Europe’s poker over Turkey

BERLIN
As a part of group of journalists and academics, I have spent the past week in Germany as a guest of the Friedrich Naumann Stiftung, which has close ties to the Free Democrat Party. One big headline that emerged from the trip is that Europe has learned President Recep Tayyip Erdoğan’s game and is eager to play it. Before coming to Hamburg and Berlin, we were expecting support for freedom of the press and expression from our German friends. Instead, most of what we heard was the “geopolitical importance of Turkey.”

The bright side of the Islamic State of Iraq and the Levant (ISIL) crisis is that it has put Turkey on the map of ordinary Europeans again. Germans are following the events in Mürşitpınar and Suruç even more closely than Turkey’s own citizens. Der Spiegel’s cover story about ISIL featured six reporters, two from the field. Not a single day passes without a front-page story in the German papers about Turkey joining the coalition to fight ISIL.

With all this, Turkey’s domestic worries go backstage. Europe wants to view Turkey as it saw it when it was the Cold War’s last frontier against communism: A solid NATO ally, a not-so-democratic-but-who-cares-anyway kind of neighbor.

But there is always a flip side to this story. Dr. Günter Seufert from Germany’s influential think tank Stiftung Wissenschaft und Politik (SWF) believes that it is actually the right time to open up more negotiation chapters for Turkey's EU accession process. However, Seufert also said during a meeting with us that "we know Erdoğan does not want Turkey to be a member of the EU.”

“Mevlüt Çavuşoğlu, Volkan Bozkır, Ali Babacan, all of these names have very favorable ratings in Brussels, Berlin, etc. But when you look at the party program, or the Cabinet program, you see very little about the EU reform process. So just in order to challenge Erdoğan and Davutoğlu to do more, the EU should open two new chapters for negotiation,” he said.

Seufert’s proposal was to open the chapters on judicial reform and freedom of expression. He also said no EU member could or would drag its feet to stop Turkey’s membership talks anymore.

According to most German experts, Turkey’s military power, for all the country's shortcomings, makes it a dependable fortress to keep ISIL at bay. Turkey is also taking in millions of refugees, thus helping Europe not to take any. However, this dilemma also lowers the chances for Turkey's possible eventual accession.

Turkey’s ruling Justice and Development Party (AK Party), as well as Erdoğan personally, has played the EU game in a very clever way, by adapting a softer approach in European capitals while bashing all Western leaders on the domestic scene. Ironically, the EU capitals have learned the game well and are now using it against Turkey. In closed meetings, they support the intelligentsia that is pushing for reform, but in public they almost appear to cherish the AK Party’s anti-democratic laws.

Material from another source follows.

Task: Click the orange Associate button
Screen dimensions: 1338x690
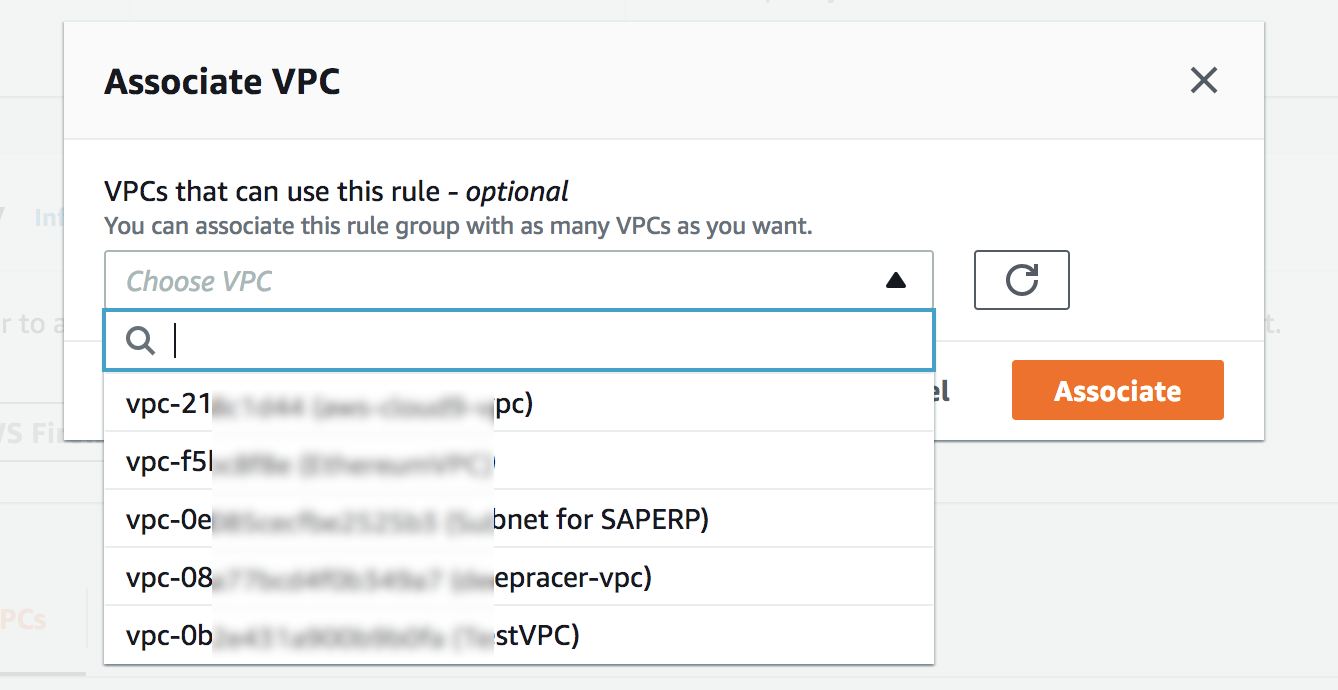Action: 1117,390
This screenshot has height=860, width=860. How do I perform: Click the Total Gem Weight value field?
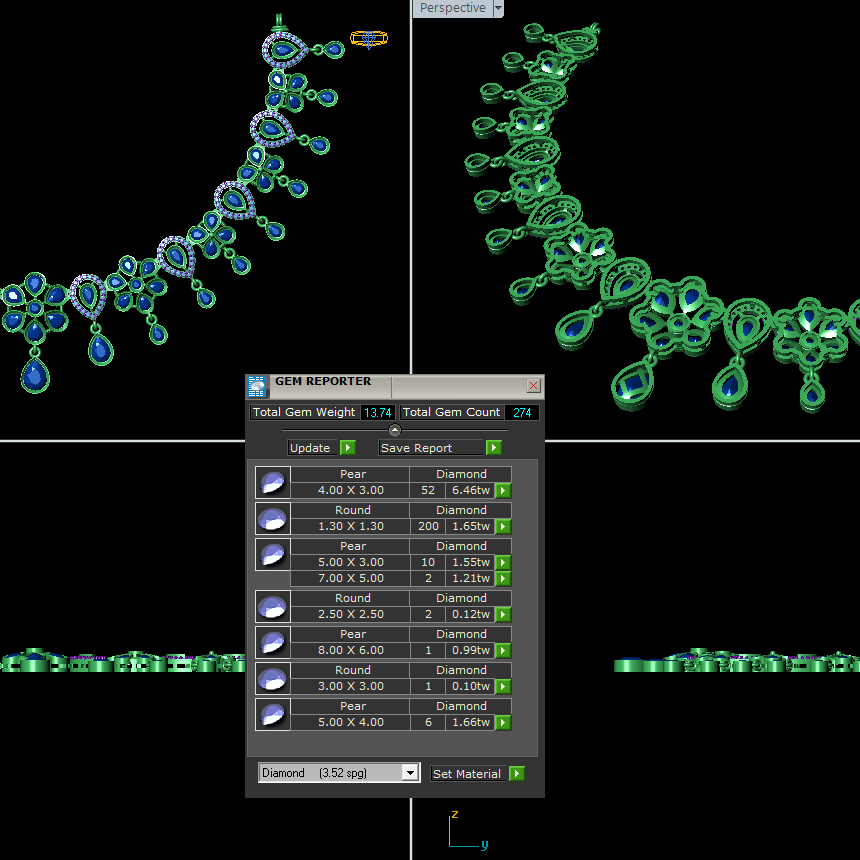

In a huge U-turn compared to a couple of months ago, most German politicians and experts have now refrained from openly criticizing Erdoğan. “Despite all the corruption charges, all the anti-democratic practices, you still go and elect him,” one said. “After Gezi, he won two more elections. So we look and say, why worry for Turks if they are happy with this guy? It is their problem. We look at Turkey like Putin’s Russia. Big, important but never a member of the EU.”

So once again, we - the supporters of a more secular, more pro-Europe, more democratic Turkey - are left in the dark with our dignified loneliness. The people who we are trying to reach for a better Turkey are simply too busy or no longer there.